_PASSAGE SHOWN:_
Objects of Desire: A tan for the pale gal
The older I get, the less I feel the need to hide my vanity. If a beauty or grooming splurge makes you feel better about yourself or your life, who cares if it seems unnecessary to someone else?
I do think it’s important to consider whether you are doing this routine because it honestly makes you a better, happier person or because of some crippling insecurity brought to you courtesy of an unattainable beauty standard (cough, Heidi Montag racking up a gazillion plastic surgeries by age 24, cough).
Teenagers, however, are a whole other monster. Teenagers’ inalienable rights are life, liberty and the pursuit of not being the ugliest kid in the room.
Enough time has passed that I can joke about what I considered my teenage hotness Achilles’ heel: I am consistently the color of cottage cheese.
I spent much of my senior year of high school actively pursuing the skin tone of Magda from “There’s Something About Mary” (see photo). I looked like a Dorito. To be fair, this was 2004, a time when being orangey-tan was as hot as Paris Hilton’s growing fame was shocking.

_PROVIDED DATA:_
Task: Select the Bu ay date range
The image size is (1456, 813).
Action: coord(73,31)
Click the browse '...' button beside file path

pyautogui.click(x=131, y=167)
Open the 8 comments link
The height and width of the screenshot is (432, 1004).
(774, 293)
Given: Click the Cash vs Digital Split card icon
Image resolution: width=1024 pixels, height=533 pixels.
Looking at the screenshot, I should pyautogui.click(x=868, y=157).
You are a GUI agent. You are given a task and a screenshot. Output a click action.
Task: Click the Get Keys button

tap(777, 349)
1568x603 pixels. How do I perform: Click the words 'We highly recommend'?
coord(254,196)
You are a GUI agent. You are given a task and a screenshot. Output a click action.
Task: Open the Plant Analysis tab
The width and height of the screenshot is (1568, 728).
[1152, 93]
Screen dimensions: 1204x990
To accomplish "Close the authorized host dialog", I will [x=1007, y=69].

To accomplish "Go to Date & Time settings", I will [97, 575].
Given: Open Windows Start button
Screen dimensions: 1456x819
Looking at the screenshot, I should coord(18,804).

_REQUIRED WORK:_
- 1) According to the tanning essay, what is the writer consistently the color of?
- 2) From the records, copy the part that opens with the line containing "Given: Click the" and closes with the line containing "tap(777, 349)", keeping every line exactly as it is.
The tanning essay and the records are unrelated material.

_ANSWERS TO THE EXERCISE:_
- 1) Cottage cheese.

- 2)
Given: Click the Cash vs Digital Split card icon
Image resolution: width=1024 pixels, height=533 pixels.
Looking at the screenshot, I should pyautogui.click(x=868, y=157).
You are a GUI agent. You are given a task and a screenshot. Output a click action.
Task: Click the Get Keys button

tap(777, 349)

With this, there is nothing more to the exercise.